O encontro ocorreu em São Paulo, quando Vorcaro já havia deixado a prisão e cumpria medidas cautelares. A admissão veio no mesmo dia em que a Atlas/Bloomberg apontou queda de 5,4 pontos percentuais de Flávio no primeiro turno e de 6 pontos em eventual segundo turno após o áudio em que ele pede dinheiro ao banqueiro.
Flávio disse a aliados que procurou Vorcaro para comunicar que não manteria negócios com ele após a prisão. A explicação tenta reduzir a visita a uma ruptura comercial, mas o efeito político é direto: o pré-candidato confirma contato com um banqueiro já alcançado por investigação federal.
A visita de Flávio Bolsonaro a Vorcaro muda o peso público do caso. O episódio deixou de depender apenas de áudios e mensagens sobre o filme Dark Horse e passou a incluir um encontro assumido pelo próprio senador depois da primeira prisão do dono do Banco Master.
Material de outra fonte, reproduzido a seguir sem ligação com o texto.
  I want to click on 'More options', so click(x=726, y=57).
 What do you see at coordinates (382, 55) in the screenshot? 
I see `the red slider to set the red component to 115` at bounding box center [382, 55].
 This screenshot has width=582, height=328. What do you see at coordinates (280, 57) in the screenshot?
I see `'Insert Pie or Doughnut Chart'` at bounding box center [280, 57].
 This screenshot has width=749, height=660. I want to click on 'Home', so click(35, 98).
Flávio Bolsonaro e Daniel Vorcaro pressionam candidatura
A pesquisa Atlas/Bloomberg divulgada nesta terça-feira registrou recuo de Flávio nas simulações presidenciais depois da revelação dos áudios e mensagens envolvendo Vorcaro. O levantamento ouviu 5.023 eleitores e tem margem de erro de 1 ponto percentual.
No confronto direto contra o presidente Luiz Inácio Lula da Silva (PT), o quadro saiu de empate técnico para vantagem do petista. Em abril, Flávio aparecia com 47,8%, contra 47,5% de Lula. Agora, Lula registra 48,9%, enquanto o senador soma 41,8%.
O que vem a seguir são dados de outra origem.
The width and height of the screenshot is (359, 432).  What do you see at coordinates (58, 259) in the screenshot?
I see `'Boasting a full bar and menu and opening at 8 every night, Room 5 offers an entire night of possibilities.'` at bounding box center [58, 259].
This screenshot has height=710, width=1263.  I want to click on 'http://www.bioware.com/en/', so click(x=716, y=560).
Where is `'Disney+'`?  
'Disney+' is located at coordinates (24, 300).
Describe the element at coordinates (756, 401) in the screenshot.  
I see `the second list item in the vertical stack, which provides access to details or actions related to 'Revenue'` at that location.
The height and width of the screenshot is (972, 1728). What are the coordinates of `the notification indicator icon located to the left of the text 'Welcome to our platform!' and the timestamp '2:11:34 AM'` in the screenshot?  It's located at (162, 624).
A visita passou a compor a mesma sequência política dos áudios, da prisão de Vorcaro e da queda de Flávio na Atlas/Bloomberg. O recuo na pesquisa dá ao PL um indicador objetivo de desgaste eleitoral no momento em que a candidatura tenta conter o caso.
Banco Master amplia desgaste de Flávio Bolsonaro
O Banco Master amplia o alcance do caso porque Vorcaro não era apenas um possível financiador privado. Ele era o dono de uma instituição liquidada pelo Banco Central e alvo de investigação da Polícia Federal.
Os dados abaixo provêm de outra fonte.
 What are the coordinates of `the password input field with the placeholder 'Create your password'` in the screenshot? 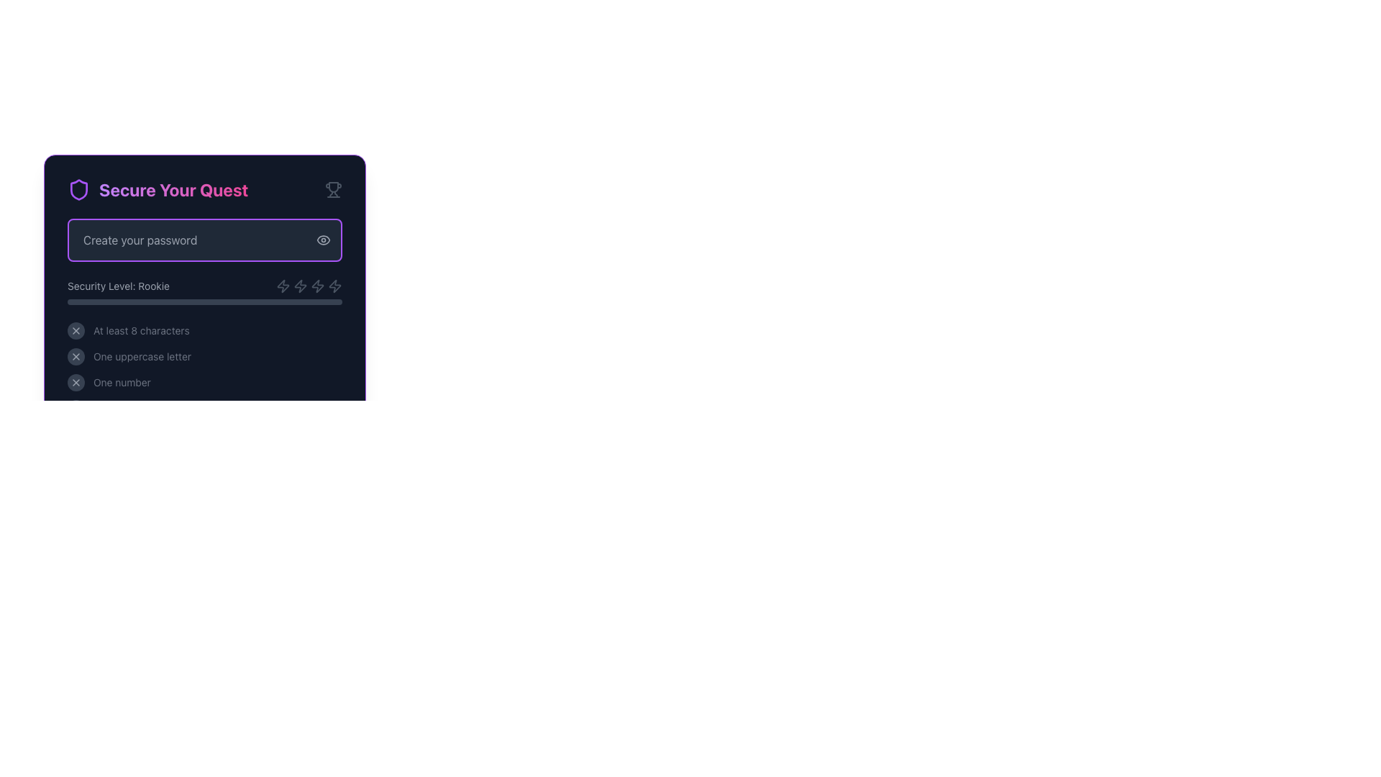 It's located at (204, 240).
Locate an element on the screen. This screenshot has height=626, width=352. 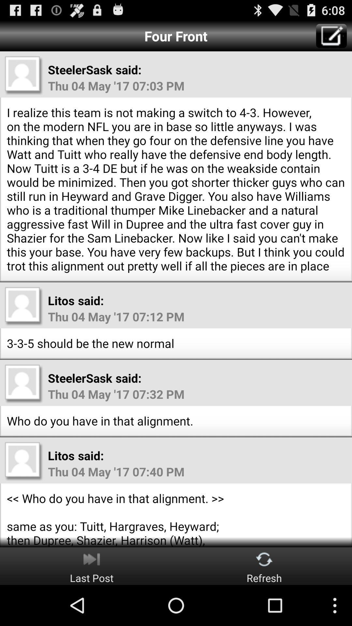
icon below the who do you icon is located at coordinates (92, 566).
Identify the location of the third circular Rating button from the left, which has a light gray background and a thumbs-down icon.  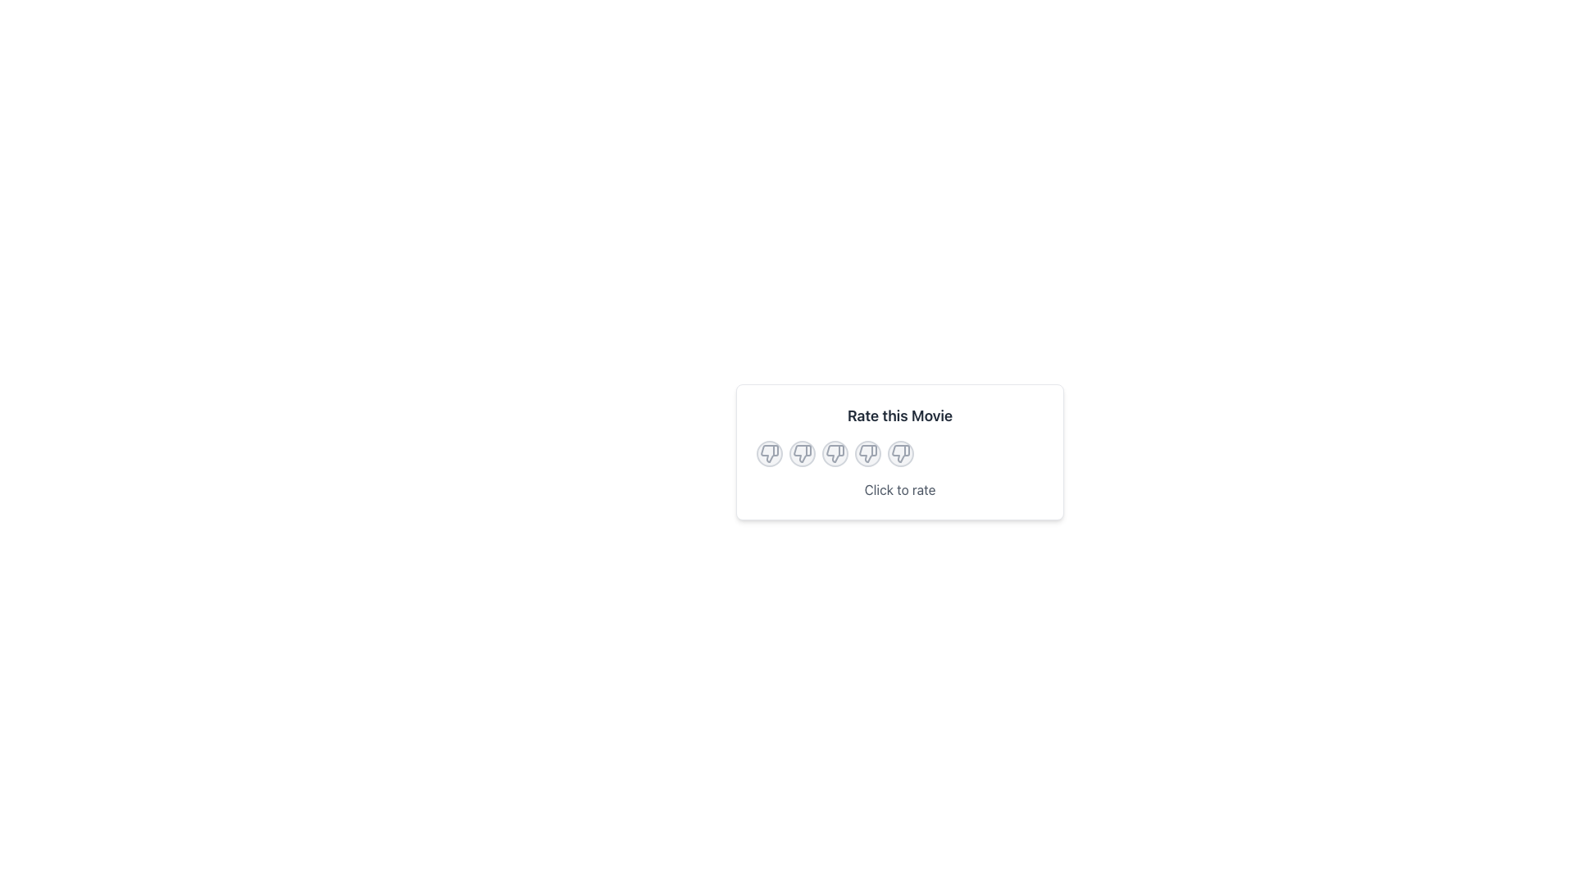
(835, 454).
O caso reúne elementos que sustentam a pressão contra a candidatura:
- pré-candidato à Presidência em contato com banqueiro investigado;
- queda de 5,4 pontos no primeiro turno após o áudio com Vorcaro;
- recuo de 6 pontos em eventual segundo turno contra Lula;
- filme político ligado à imagem de Jair Bolsonaro;
- valor de R$ 134 milhões articulado para a produção;
- Banco Master associado a investigação e liquidação pelo Banco Central.
Flávio já havia admitido contato por quase um ano com Vorcaro para articular apoio ao filme sobre Jair Bolsonaro. Segundo a Agência Brasil, o senador negou crime e afirmou que a relação envolvia patrocínio privado para a produção.
Vorcaro foi preso novamente em 4 de março de 2026 por ordem do ministro André Mendonça, do Supremo Tribunal Federal (STF), no âmbito da Operação Compliance Zero. A decisão atendeu a pedido da Polícia Federal.
Pesquisa eleitoral reforça pressão sobre permanência de Flávio
A pesquisa eleitoral de Flávio Bolsonaro passou a ser o dado mais concreto do desgaste. O levantamento Atlas/Bloomberg não mede responsabilidade jurídica, mas introduz um dado eleitoral objetivo no impacto provocado pelo caso Vorcaro.
A relação entre Flávio Bolsonaro e o filme Dark Horse permanece como elo entre negociação financeira e desgaste político. A Agência Brasil registrou que o senador admitiu a cobrança a Vorcaro, mas negou irregularidade e tratou o caso como patrocínio privado.
Segundo relatos de bastidor, dirigentes do PL temem que novos fatos sobre a relação com Vorcaro surjam antes de uma explicação completa do senador.. O PL passa a lidar não só com explicações sobre Vorcaro, mas com um recuo já medido nas pesquisas.